- Set task -
Rewrite the data below as a numbered list, one line per item, omitting blank lines and leaving out the pictures.

* start Data to use *

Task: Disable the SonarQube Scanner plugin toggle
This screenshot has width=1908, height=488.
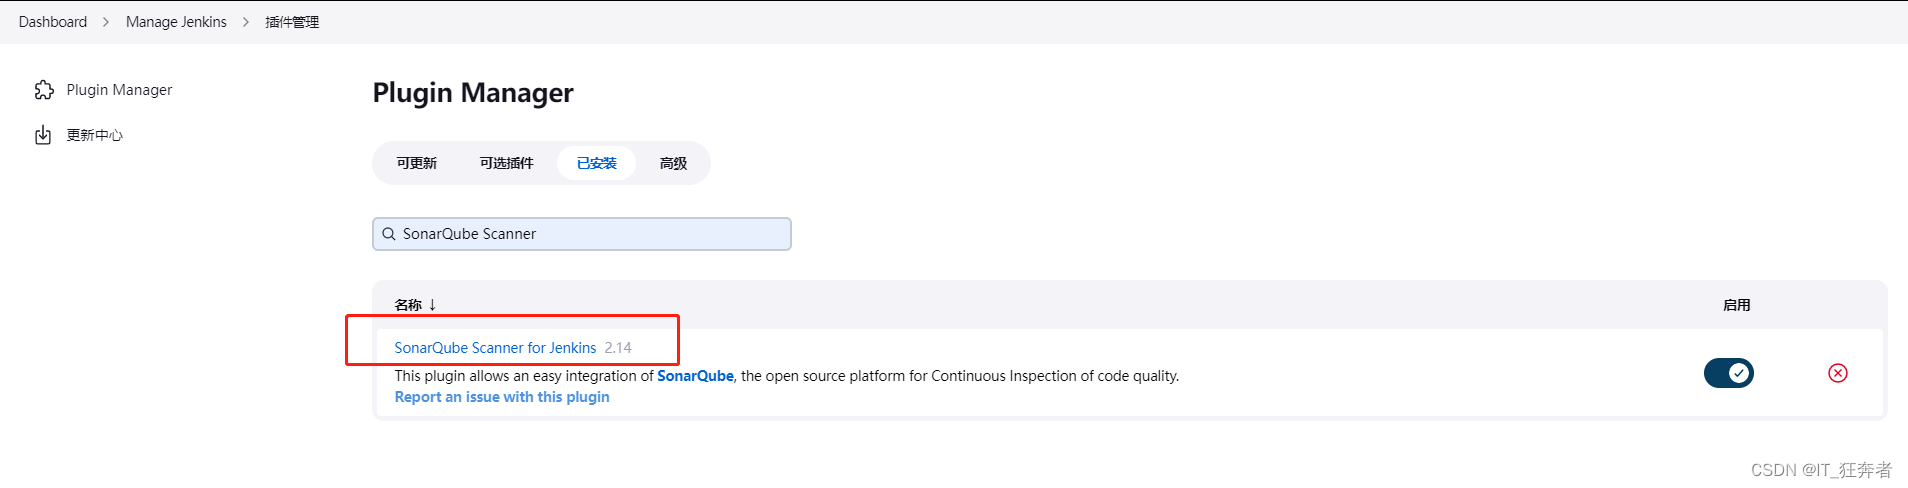Action: pos(1729,373)
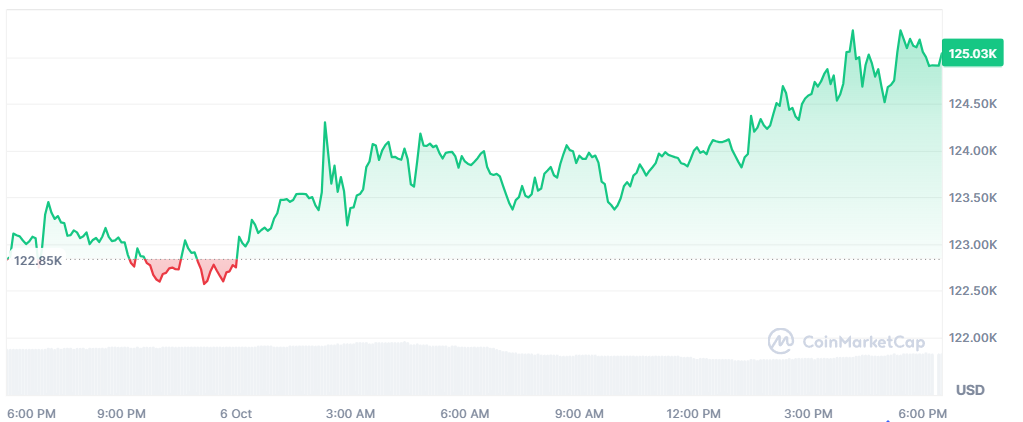Image resolution: width=1023 pixels, height=422 pixels.
Task: Click the 6 Oct date axis label
Action: click(x=236, y=413)
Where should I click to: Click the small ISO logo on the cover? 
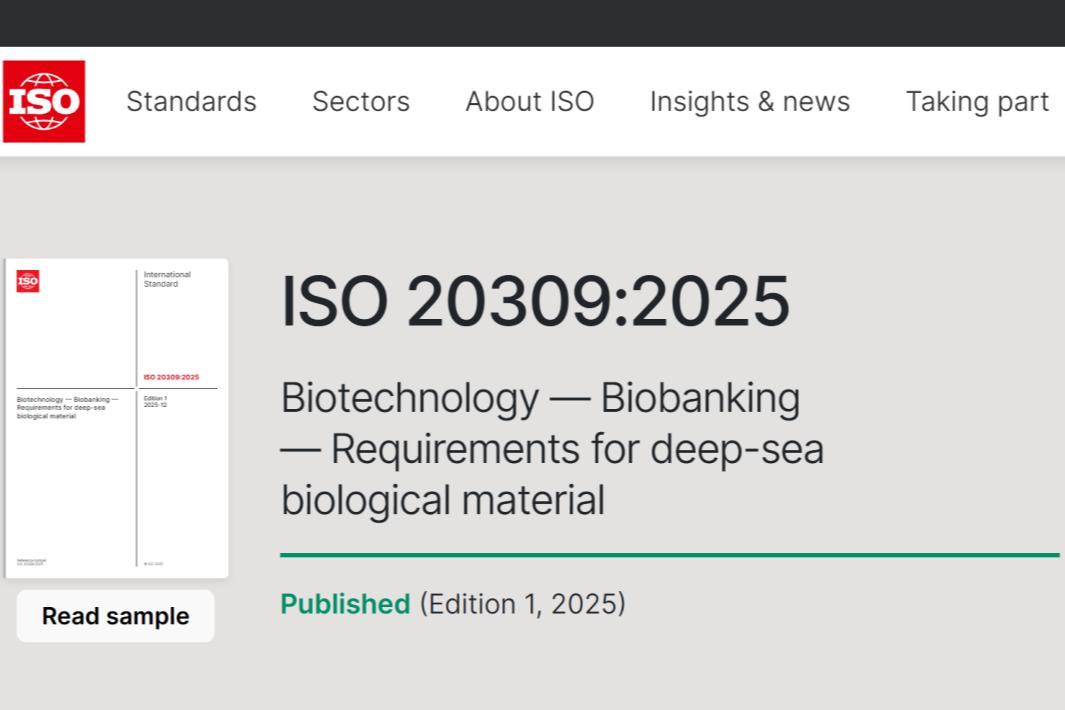[28, 281]
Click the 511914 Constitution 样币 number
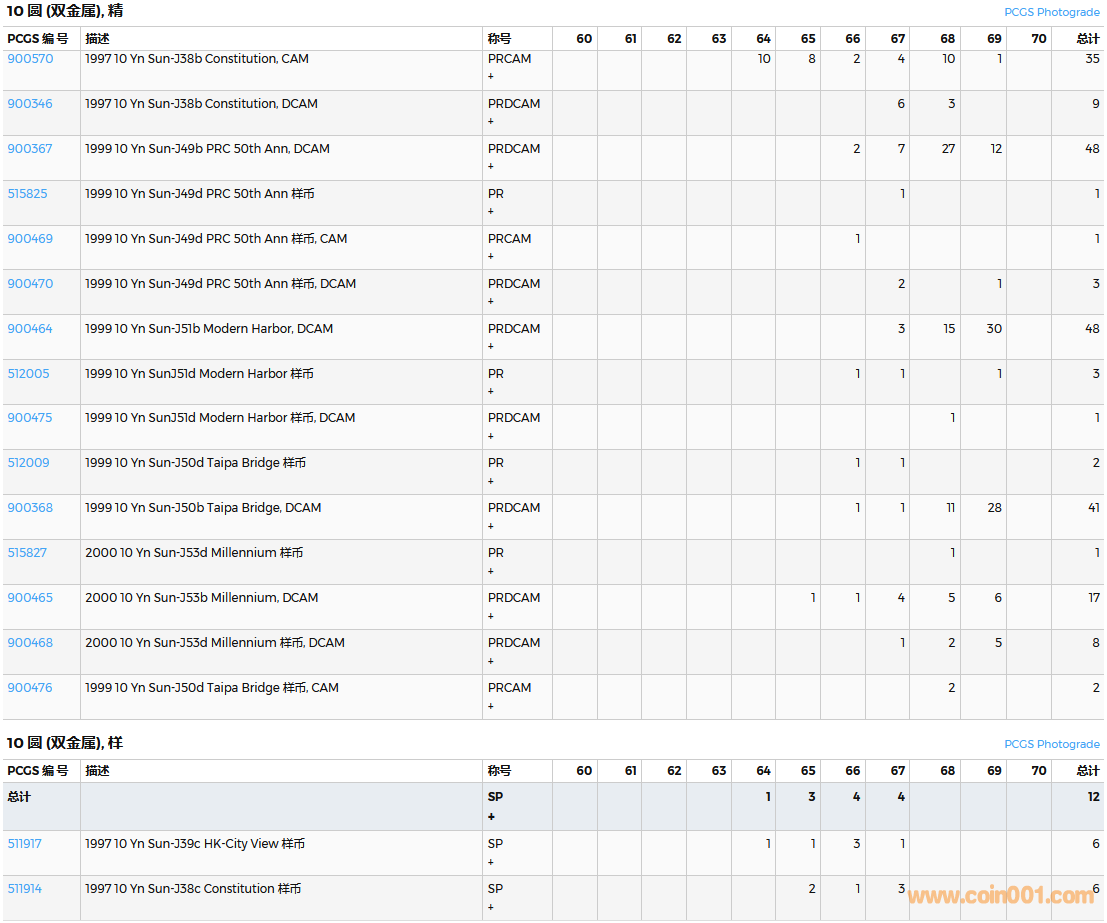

* end Data to use *

- Solution below -
1. Task: Disable the SonarQube Scanner plugin toggle
2. This screenshot has width=1908, height=488.
3. Action: pos(1729,373)
4. Image resolution: width=1023 pixels, height=422 pixels.
5. Task: Click the 6 Oct date axis label
6. Action: click(x=236, y=413)
7. Where should I click to: Click the small ISO logo on the cover? 
8. [28, 281]
9. Click the 511914 Constitution 样币 number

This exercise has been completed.